Figure 4: Model fits to full population of 37 IBL mice.

(a) Change in test log-likelihood as a function of number of states relative to a (1-state) GLM, for each mouse in the population. The classic lapse model, a restricted form of the 2-state model, is labeled ‘L’. Each trace represents a single mouse. Solid black indicates the mean across animals, and the dashed line indicates the example mouse from Figs. 2 and 3. The rounded rectangle highlights performance of the 3-state model, which we selected for further analyses. (b) Change in predictive accuracy relative to a basic GLM for each mouse, indicating the percentage improvement in predicting choice. (c) Grey dots correspond to 2017 individual sessions across all mice, indicating the fraction of trials spent in states 1 (engaged) and 2 (biased left). Points at the vertices (1, 0), (0, 1), or (0, 0) indicate sessions with no state changes, while points along the sides of the triangle indicate sessions that involved only 2 of the 3 states. Red dots correspond the same fractional occupancies for each of the 37 mice, revealing that the engaged state predominated, but that all mice spent time in all 3 states. (d) Inferred GLM weights for each mouse, for each of the three states in the 3-state model. The solid black curve represents a global fit using pooled data from all mice (see Algorithm 1); the dashed line is the example mouse from Fig. 2 and Fig. 3. (e) Histogram of expected dwell times across animals in each of the three states, calculated from the inferred transition matrix for each mouse. (f) Mice have discrete—not continuous—decision-making states.
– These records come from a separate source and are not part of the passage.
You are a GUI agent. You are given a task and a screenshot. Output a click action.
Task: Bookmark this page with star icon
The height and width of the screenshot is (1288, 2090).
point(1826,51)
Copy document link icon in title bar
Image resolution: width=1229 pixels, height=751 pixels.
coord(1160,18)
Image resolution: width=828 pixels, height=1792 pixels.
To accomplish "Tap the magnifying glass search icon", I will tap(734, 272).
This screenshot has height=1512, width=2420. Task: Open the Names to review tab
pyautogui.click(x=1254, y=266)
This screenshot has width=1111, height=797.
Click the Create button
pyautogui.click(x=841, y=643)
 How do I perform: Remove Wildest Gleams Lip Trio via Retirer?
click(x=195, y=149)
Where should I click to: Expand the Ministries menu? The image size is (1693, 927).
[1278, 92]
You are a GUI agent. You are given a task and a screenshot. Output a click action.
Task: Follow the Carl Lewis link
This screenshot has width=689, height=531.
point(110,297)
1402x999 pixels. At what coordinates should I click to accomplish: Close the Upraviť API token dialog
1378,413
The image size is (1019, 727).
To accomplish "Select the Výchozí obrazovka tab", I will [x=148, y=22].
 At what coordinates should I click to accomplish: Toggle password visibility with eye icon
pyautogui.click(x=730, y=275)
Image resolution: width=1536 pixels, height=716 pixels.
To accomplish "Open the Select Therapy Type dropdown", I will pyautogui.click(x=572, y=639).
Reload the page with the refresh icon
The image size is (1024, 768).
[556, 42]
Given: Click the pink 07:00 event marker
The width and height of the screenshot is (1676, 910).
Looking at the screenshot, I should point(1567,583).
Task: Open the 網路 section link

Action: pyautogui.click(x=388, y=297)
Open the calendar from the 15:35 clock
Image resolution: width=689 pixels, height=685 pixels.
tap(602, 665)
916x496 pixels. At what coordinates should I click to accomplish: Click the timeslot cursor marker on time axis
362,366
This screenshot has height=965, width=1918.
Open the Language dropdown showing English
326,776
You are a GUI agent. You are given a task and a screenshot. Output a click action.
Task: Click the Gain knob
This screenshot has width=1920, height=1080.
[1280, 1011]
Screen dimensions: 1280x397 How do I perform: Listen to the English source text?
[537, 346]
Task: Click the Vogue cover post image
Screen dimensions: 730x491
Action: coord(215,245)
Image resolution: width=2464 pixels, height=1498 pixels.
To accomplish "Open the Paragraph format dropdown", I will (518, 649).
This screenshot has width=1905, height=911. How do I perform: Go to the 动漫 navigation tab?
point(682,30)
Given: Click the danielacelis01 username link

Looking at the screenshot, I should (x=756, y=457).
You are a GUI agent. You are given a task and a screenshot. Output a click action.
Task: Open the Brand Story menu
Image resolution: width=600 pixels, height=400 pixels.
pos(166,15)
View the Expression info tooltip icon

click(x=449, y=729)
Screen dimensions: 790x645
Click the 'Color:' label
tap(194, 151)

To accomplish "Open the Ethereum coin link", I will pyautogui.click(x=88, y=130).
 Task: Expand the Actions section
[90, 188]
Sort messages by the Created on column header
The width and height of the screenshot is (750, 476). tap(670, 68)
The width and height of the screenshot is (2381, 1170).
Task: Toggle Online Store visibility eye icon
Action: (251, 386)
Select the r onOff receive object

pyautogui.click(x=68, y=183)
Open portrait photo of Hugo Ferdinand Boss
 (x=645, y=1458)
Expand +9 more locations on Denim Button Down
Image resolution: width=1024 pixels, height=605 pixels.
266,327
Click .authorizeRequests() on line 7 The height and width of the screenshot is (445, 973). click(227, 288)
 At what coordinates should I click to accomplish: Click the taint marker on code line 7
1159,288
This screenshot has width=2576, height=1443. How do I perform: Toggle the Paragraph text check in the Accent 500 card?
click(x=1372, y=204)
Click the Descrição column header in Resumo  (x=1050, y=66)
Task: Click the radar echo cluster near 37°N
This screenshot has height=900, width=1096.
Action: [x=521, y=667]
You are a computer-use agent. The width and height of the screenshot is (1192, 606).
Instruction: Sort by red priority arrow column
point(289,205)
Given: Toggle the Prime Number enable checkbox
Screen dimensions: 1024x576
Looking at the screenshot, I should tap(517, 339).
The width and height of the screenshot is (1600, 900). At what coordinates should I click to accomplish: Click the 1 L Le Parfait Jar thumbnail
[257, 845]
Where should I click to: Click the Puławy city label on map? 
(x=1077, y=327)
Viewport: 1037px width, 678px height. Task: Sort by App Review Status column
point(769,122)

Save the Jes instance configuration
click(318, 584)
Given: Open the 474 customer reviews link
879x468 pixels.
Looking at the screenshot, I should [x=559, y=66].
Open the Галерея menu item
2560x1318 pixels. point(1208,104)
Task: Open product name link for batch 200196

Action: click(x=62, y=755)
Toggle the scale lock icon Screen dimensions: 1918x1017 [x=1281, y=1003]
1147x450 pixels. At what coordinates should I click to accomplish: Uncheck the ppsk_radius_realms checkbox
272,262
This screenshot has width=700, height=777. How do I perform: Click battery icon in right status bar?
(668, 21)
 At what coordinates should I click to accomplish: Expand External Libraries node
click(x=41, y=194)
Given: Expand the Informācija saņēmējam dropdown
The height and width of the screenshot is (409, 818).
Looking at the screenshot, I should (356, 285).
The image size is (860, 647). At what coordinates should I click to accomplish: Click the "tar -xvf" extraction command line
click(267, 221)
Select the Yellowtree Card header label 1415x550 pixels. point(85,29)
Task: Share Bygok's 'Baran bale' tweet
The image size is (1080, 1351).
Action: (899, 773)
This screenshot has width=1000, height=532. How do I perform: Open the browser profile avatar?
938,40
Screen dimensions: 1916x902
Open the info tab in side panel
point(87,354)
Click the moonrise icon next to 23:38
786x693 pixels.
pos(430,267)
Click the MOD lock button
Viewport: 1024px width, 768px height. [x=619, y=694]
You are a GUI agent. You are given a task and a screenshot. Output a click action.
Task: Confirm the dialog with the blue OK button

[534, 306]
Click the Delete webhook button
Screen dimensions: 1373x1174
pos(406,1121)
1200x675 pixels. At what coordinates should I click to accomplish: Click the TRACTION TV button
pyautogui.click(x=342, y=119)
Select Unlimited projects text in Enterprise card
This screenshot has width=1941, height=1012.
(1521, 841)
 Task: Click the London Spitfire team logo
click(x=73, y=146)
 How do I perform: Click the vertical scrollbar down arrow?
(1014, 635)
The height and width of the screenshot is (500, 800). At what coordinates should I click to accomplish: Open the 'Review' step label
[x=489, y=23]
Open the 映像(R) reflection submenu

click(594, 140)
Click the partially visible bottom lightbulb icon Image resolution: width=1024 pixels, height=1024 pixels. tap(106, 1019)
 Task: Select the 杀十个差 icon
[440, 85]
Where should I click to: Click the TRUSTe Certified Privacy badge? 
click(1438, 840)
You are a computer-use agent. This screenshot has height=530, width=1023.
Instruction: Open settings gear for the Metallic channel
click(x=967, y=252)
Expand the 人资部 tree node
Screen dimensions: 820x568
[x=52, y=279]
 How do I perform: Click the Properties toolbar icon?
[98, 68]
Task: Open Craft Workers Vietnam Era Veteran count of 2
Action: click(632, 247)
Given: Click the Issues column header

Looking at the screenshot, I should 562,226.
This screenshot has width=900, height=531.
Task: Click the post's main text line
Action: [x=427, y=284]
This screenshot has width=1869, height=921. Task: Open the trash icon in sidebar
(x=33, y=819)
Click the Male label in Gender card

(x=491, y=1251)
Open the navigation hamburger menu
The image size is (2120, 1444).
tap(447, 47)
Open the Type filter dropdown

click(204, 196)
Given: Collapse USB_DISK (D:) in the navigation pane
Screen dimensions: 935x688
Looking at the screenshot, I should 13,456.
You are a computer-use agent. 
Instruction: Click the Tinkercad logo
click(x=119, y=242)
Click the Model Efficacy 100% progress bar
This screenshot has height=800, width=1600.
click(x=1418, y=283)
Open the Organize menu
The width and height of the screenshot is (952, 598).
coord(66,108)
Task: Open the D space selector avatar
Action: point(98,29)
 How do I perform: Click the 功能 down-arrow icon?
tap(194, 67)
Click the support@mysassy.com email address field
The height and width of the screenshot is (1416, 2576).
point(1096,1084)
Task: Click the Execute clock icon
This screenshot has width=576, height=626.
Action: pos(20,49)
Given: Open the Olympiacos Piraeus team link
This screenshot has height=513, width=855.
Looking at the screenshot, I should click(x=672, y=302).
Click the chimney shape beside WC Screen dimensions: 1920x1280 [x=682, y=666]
Left: Cross-validation performance of the 3 state GLM-HMM compared to PsyTrack [35, 36] for all 37 mice studied (each individual line is a separate mouse; black is the mean across animals). Middle: As a sanity check, we simulated datasets from a 3 state GLM-HMM with the parameters for each simulation chosen as the best fitting parameters for a single mouse. We then fit the simulated data both with PsyTrack and with the 3 state GLM-HMM in order to check that the 3 state GLM-HMM best described the data. Right: We did the opposite and fit PsyTrack to the animals’ data and then generated data according to an AR(1) model with parameters specified using the PsyTrack fits (see section 4.3 for full details). By performing cross-validation on the simulated data, we confirmed that we could use model comparison to distinguish between discrete and continuous decision-making behavior in choice data.